= Short exercise =
Please quote word for word the part of the hardwood flooring text that opens with the words containing "Engineered hardwood is usually" and closes with "temperature and moisture.".

With the use of solid hardwood being used for centuries, people desire the look and beauty of real hardwood floors. Although hardwood is usually the most organic and desired option, it may not be the best option for your home. See below for the pros and cons of hardwood.

Pros

  • Value: Investing in hardwood flooring is known to increase the value of your home. It’s beauty, character, and structural integrity is known to last for decades. Therefore, hardwood flooring is almost always an investment that will pay off in the long run.
  • Selection: Real hardwood flooring will always have the most options and selection available for the picking unlike the other wood flooring options where options are limited.
  • Able to Refinish: Most hardwood options allow you to sand it down and refinish it several times in its lifetime. So if you choose a stain you like today and want to change it in the future or your floor has suffered lots of scratches and scrapes, you can always sand down the color and scratches and refinish it to the color of your liking. (Note: just check the dimension
  • Stability: Due to the thickness of hardwood planks, it can withstand uneven sub-flooring better than many other wood flooring variations such as laminate and some thinner engineered hardwood options. Overall, this means hardwood will feel more solid underfoot.

Cons:

  • Price: It’s no secret that real hardwood is more expensive than the other wood options. Although the investment can pay off in keeping its value in the long run, its high price may not even make it an option for you financially in the short term.
  • Wearability: Hardwood floors are susceptible to everyday wear and tear. It may not be ideal for high traffic areas or homes with children or pets because it can/will scratch.
  • Moisture: Hardwood is obviously made of solid wood; therefore, it is porous and will absorb moisture – causing it to expand and contract due to changes in temperature or moisture exposure. This means hardwood is susceptible to warping and buckling if exposed to too much moisture. Hardwood is most affected by moisture compared to other wood flooring types, where laminate and engineered hardwood are made to withstand more moisture.
  • Installation limitations: Because  of its moisture issue, hardwood is picky about where it can be installed. Hardwood should not be installed below grade (aka. below ground level which usually means basements, etc) or over radiant heat. It also should not be installed over a concrete subfloor (as opposed to a wood-subfloor) because of the moisture that concrete is known to hold, which is a huge limitation for many modern day built homes.

Engineered Hardwood

Engineered hardwood is usually the best of both worlds – it gives you the look of real hardwood but has more of the durability benefits that laminate provides. Engineered hardwood gets its name by how its made. It consists of a real hardwood layer on top that’s glued to a compressed board of either plywood or high density fiberboard underneath.

Pros

  • Moisture: Because of how its constructed, engineered hardwood is able to withstand more moisture than solid hardwood. Meaning, it will not contract and expand as much due to the changes in temperature and moisture.
  • Appearance: Since engineered hardwood has the hardwood veneer top, it means you do not have to sacrifice the natural look and feel of real hardwood for something that is more durable to moisture.
  • Price: Engineered hardwood is often much less in price compared to the solid hardwood options. So you can get the look you want without the high price tag. However, laminate will still likely be your cheapest option.

= Data excerpt =
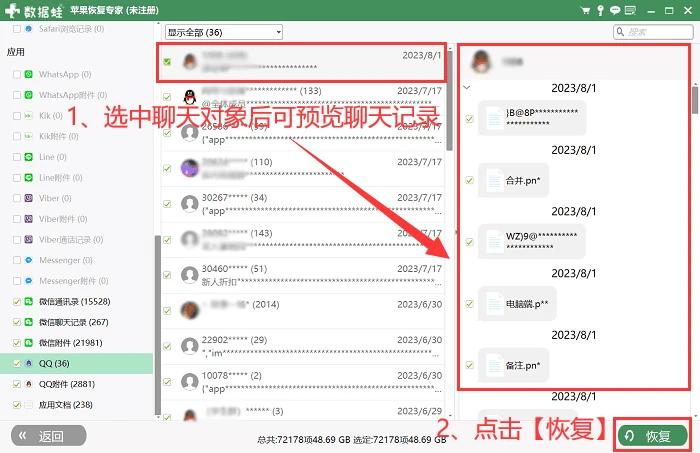
Task: Click the menu list icon in title bar
Action: (630, 10)
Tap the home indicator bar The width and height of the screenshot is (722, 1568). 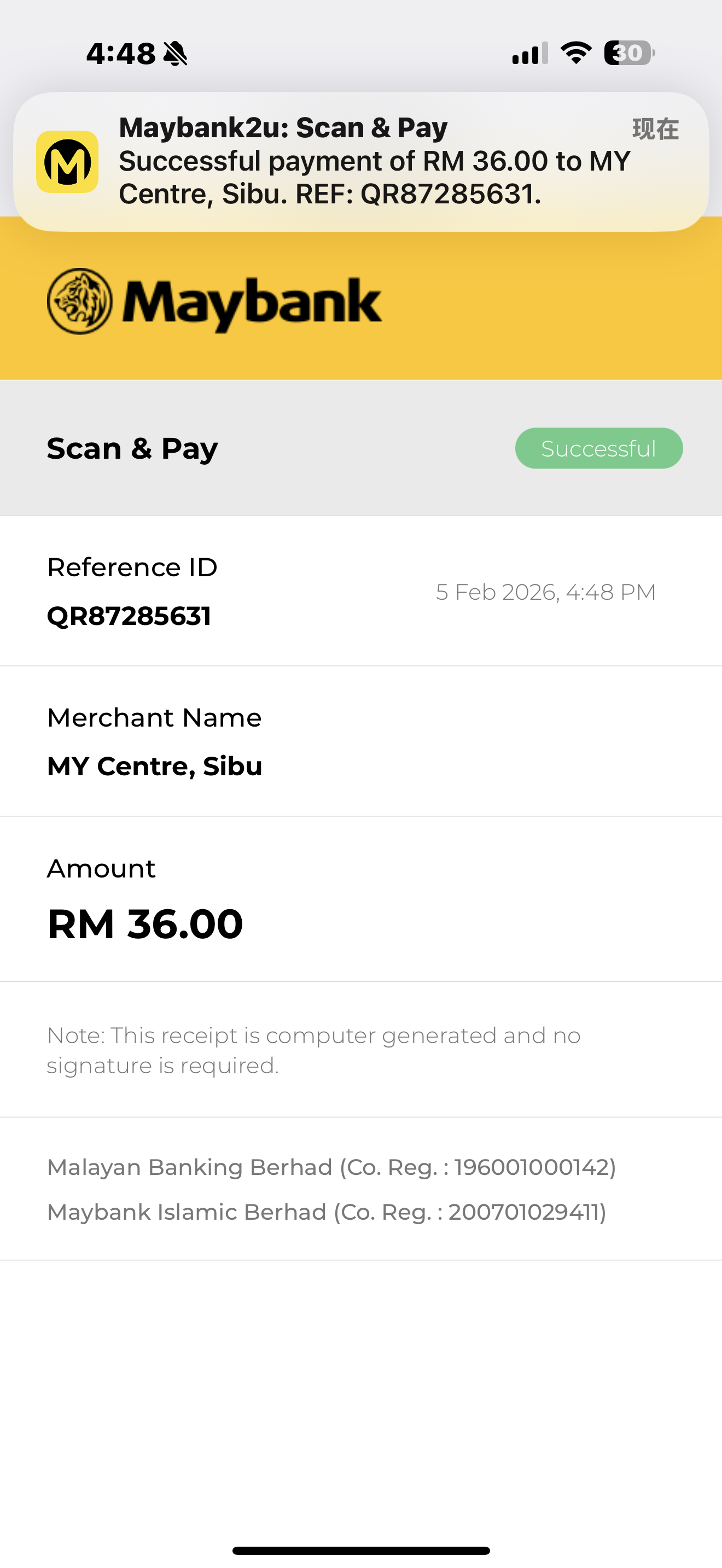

= Solution to this task =
Engineered hardwood is usually the best of both worlds – it gives you the look of real hardwood but has more of the durability benefits that laminate provides. Engineered hardwood gets its name by how its made. It consists of a real hardwood layer on top that’s glued to a compressed board of either plywood or high density fiberboard underneath.

Pros

  • Moisture: Because of how its constructed, engineered hardwood is able to withstand more moisture than solid hardwood. Meaning, it will not contract and expand as much due to the changes in temperature and moisture.